I really hesitated about sharing this, in fact I had kind of decided not to.
But a sister reminded me that our trials are not something we should hide because they are a part of us, and to a certain extent they shape our lives. It reminded me how grateful I was that I shared our last miscarriages in a public way, grateful for the choice I made to be vulnerable and the power that came from that. Grateful to write it all out and clear my head.
Lastly I decided to share because time and time again I have been grateful when others have shared their losses and I hope that if you’ve ever gone through this or if you ever do someday, one little piece of our experience will help you in someway.
We lost another baby.
I’ve had miscarriages before, but I think this was the hardest. We’d made it to the 8 week mark, we’d finally put our fears to rest and really begun to feel excitement. The thing about expecting a baby is it’s impossible not to make plans. As soon as you see that positive test you can’t help but map out the next 9 months. Writing weeks on the calendar, reading about baby’s growth progress every Friday, figuring out what month the anatomy scan will be, deciding whether or not to find out gender, thinking about a hundred milestones culminating in the beautiful day we get to meet this perfect spirit we created in love.

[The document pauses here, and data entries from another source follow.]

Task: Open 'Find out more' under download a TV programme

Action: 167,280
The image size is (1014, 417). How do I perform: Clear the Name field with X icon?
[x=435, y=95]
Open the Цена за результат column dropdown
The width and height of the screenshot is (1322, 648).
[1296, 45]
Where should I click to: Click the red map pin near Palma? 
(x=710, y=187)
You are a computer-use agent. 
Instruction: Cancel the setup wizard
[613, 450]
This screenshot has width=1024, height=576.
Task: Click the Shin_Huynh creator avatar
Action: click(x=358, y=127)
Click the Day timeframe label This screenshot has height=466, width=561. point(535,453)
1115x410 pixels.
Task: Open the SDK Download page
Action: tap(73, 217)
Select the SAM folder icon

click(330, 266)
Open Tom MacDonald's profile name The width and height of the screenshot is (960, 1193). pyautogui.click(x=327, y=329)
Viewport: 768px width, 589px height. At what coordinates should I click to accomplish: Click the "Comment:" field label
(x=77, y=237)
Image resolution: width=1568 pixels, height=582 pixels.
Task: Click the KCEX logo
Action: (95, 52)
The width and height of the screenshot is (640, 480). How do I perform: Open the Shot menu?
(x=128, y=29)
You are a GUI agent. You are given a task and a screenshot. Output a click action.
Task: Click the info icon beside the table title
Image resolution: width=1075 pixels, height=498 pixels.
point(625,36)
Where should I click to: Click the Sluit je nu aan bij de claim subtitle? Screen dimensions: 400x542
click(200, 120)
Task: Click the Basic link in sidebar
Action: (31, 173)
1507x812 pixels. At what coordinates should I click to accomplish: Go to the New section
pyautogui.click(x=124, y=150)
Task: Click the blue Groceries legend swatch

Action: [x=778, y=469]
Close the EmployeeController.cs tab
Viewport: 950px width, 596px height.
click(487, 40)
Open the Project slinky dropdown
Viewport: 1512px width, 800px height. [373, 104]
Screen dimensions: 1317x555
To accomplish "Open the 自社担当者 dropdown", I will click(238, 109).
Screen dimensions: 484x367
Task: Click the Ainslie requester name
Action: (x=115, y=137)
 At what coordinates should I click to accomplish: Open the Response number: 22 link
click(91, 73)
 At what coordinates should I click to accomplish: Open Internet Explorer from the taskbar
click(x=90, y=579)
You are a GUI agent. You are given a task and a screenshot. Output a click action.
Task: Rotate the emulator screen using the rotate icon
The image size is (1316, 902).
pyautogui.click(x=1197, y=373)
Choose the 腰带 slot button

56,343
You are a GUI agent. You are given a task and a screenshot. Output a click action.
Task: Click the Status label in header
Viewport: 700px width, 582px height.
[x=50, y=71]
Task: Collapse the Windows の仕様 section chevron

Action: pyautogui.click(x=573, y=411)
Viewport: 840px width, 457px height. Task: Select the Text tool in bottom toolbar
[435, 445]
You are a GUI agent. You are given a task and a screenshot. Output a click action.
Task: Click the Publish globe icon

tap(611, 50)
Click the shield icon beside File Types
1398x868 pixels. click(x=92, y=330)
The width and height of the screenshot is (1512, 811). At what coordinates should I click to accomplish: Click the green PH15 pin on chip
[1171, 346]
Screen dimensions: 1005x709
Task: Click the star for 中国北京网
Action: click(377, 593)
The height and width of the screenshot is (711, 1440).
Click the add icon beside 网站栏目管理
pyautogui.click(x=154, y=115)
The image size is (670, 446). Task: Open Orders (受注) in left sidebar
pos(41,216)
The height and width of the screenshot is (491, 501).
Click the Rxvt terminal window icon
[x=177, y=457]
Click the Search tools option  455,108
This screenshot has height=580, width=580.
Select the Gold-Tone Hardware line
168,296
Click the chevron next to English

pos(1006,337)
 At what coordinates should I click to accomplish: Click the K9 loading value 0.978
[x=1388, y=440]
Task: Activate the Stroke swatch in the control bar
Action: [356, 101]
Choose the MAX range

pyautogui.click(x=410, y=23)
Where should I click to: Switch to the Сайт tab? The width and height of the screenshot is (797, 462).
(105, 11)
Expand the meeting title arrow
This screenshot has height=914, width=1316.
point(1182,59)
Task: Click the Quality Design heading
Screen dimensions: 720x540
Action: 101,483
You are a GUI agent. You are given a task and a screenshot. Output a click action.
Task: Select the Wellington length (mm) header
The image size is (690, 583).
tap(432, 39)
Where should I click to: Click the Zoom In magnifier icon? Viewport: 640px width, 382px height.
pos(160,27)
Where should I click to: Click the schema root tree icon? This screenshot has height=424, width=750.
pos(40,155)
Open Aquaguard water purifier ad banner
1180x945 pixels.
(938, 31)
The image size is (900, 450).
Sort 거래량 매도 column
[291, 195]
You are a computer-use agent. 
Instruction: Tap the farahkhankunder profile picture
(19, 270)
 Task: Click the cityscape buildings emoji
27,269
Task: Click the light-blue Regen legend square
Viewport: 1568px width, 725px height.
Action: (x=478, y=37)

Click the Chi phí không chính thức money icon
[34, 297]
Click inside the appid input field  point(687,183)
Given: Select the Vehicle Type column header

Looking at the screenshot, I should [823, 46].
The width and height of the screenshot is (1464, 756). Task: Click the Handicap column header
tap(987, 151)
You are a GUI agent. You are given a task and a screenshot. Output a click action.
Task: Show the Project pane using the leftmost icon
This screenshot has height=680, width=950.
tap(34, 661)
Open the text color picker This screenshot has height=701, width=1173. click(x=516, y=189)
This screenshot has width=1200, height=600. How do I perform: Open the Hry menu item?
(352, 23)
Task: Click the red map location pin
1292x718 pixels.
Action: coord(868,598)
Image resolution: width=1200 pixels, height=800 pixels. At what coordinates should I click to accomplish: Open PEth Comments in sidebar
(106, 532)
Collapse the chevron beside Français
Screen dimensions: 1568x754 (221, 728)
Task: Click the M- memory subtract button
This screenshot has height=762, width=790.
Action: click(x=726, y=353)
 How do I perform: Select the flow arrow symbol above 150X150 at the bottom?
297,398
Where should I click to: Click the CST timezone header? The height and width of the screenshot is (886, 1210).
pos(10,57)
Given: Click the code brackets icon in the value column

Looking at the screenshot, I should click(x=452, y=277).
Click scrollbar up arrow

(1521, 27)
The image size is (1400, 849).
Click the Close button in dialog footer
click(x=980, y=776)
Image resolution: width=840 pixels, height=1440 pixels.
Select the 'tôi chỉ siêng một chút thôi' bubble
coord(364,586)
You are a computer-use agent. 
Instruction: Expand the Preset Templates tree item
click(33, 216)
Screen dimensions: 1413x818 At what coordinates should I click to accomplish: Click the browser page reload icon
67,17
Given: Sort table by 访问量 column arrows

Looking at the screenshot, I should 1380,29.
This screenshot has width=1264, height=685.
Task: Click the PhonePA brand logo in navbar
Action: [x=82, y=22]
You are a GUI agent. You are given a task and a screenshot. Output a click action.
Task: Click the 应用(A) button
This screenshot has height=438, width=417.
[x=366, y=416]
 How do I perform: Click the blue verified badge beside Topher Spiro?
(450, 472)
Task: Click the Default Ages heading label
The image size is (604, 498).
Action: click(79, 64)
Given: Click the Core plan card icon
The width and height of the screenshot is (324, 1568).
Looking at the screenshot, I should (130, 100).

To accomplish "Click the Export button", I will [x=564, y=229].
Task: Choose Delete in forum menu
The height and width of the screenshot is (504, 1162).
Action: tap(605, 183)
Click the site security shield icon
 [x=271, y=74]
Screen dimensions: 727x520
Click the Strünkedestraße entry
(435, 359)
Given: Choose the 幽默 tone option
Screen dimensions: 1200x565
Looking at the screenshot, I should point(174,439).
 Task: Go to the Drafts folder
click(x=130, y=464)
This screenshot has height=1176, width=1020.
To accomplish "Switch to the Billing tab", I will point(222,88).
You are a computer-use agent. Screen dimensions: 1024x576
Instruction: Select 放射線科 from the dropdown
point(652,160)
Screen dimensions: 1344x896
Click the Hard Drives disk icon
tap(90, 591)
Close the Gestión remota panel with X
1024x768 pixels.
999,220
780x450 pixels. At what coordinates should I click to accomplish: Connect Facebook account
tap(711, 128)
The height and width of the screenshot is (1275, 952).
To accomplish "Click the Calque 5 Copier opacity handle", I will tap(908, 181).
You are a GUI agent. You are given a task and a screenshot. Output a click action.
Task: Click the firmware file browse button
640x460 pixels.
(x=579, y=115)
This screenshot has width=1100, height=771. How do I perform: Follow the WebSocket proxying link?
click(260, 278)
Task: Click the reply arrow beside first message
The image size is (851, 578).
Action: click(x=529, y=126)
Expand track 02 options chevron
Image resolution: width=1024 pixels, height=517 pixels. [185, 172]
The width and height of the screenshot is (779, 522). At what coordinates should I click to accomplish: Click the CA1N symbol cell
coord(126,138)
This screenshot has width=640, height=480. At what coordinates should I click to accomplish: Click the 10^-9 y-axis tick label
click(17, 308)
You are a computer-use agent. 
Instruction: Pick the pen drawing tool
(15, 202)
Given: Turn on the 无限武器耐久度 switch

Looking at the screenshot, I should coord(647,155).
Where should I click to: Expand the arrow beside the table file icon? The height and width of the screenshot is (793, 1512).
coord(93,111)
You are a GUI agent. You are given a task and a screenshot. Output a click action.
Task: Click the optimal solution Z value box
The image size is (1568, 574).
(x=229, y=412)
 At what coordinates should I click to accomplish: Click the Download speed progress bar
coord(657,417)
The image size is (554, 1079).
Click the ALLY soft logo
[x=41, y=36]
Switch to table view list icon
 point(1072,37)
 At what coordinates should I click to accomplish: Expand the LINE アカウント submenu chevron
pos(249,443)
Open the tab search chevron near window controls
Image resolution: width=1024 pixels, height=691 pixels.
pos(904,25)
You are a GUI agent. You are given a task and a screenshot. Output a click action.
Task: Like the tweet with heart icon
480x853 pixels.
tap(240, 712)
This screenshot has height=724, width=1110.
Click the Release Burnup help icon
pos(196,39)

Then, without any warning, a thousand daydreams are gone.
The day the bleeding started it was raining. I felt as though God was weeping with me, that He was right there, feeling my pain and willing to walk with me through whatever the coming days held. All day I searched the skies for a rainbow, for a heavenly sign that things would work out. But I didn’t see one. After continual bleeding, blood tests and an ultrasound it was confirmed that I had indeed miscarried.
A week later it was raining again. This time, as the rain slowed and the sun began to peek through the clouds, not one but two rainbows were painted across the sky. Our rainbow may not be here right away, but I can’t help but believe it’s coming, in God’s timing.
Soon after finding out I was pregnant, we shared the news with the kids. Luke didn’t understand too much, but Madeline was beaming with excitement. You may recall she’s been wanting a baby for quite some time. Each week we read through the baby’s growth updates together. She was fascinated by this tiny life growing inside me and it was one of her favorite topics to discuss. When we originally told her we knew that this loss was a possibility, but we felt really strongly that she needed to be included.
Almost as much as it hurt my heart to lose this baby, it hurt my heart to break hers. I put it off for days. We weren’t sure how she’d take the news, but when she immediately broke down into tears it wasn’t a surprise. She wanted this little baby with all her heart. It was natural for her to feel such overwhelming sadness. In a few short moments I could see different emotions flashing across her face. Shock, disbelief, sadness, fear, anger and despair. All feelings I knew personally from recent experience. As her rollercoaster of emotions and questions slowed and she calmed down, she paused and was quiet for a few moments. Then this sweet daughter of mine looked me in the eyes and told me she knew it would be okay, because of Jesus.
Suddenly I knew why we had told her. I knew that this was a chance for her to know and experience the Atonement first hand. Even as a little girl, just four years old, she has a simple but powerful understanding of our Savior’s life and love for us. I can’t think of a better gift to give my children than to let them see their parents walk through sorrow and turn to Christ for solace. I hope they always remember that even in the storms of life, we’ve chosen to seek light.
The rainbow analogy has come to be a powerful gift for us. Madeline was especially grateful to hear that both she and Luke were rainbow babies and that we will have another rainbow in our family someday.
It’s been almost a month now. The pain, while dimmed, is still there. But so is hope and so is peace.